Reputation: 462
My HTTP API has a method that updates resources found by filter. Practically it is a POST method, that utilizes a query string to find desired resources and transfers data in its body to update found resources:
POST /module/resources?field_1=abc&field_2=def&field_n=xyz
body: {
"desired_field":"desired_data"
}
I've heard it might be a code smell using a POST method and a query string together, but in the case presented above it seems perfectly reasonable to me.

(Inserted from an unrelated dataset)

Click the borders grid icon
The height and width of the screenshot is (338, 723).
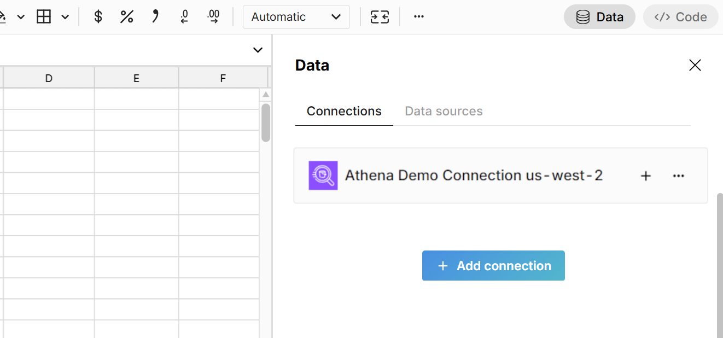point(44,17)
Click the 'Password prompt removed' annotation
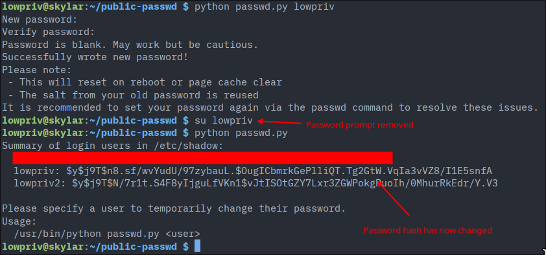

Am I making wrong assumptions here?
Upvotes: 0
Views: 82
Reputation: 57239
Is it okay to use HTTP POST method with a query string, if a query string is used to find the resources that need to be updated?
Yes.
Am I making wrong assumptions here?
No.
The key ideas being that you, as the author of the resource, get to choose its identifier
REST relies instead on the author choosing a resource identifier that best fits the nature of the concept being identified. -- Fielding, 2000
the query is part of the resource identifier
The query component contains non-hierarchical data that, along with data in the path component (Section 3.3), serves to identify a resource within the scope of the URI's scheme and naming authority -- RFC 3986
and that the semantics of HTTP methods are standardized across all resources
Once defined, a standardized method ought to have the same semantics when applied to any resource, though each resource determines for itself whether those semantics are implemented or allowed. -- RFC 7231
Upvotes: 1
Reputation: 99533
When talking about resources, there's from a HTTP/REST perspective no difference between:
/article/1
/article?id=1
So if you do a GET
request on either of these to get the article, you can do a PUT
or PATCH
on either of those to make changes.
However, the way many developers think of query parameters and POST bodies is often 'just a different way to send parameters'. This is incorrect, because they have a pretty distinct meaning, but using both at the same time may confuse some people.
So on a protocol level what you're doing is perfectly fine. I'd argue it's kind of elegant to use the URI as the locator and the body as the main message.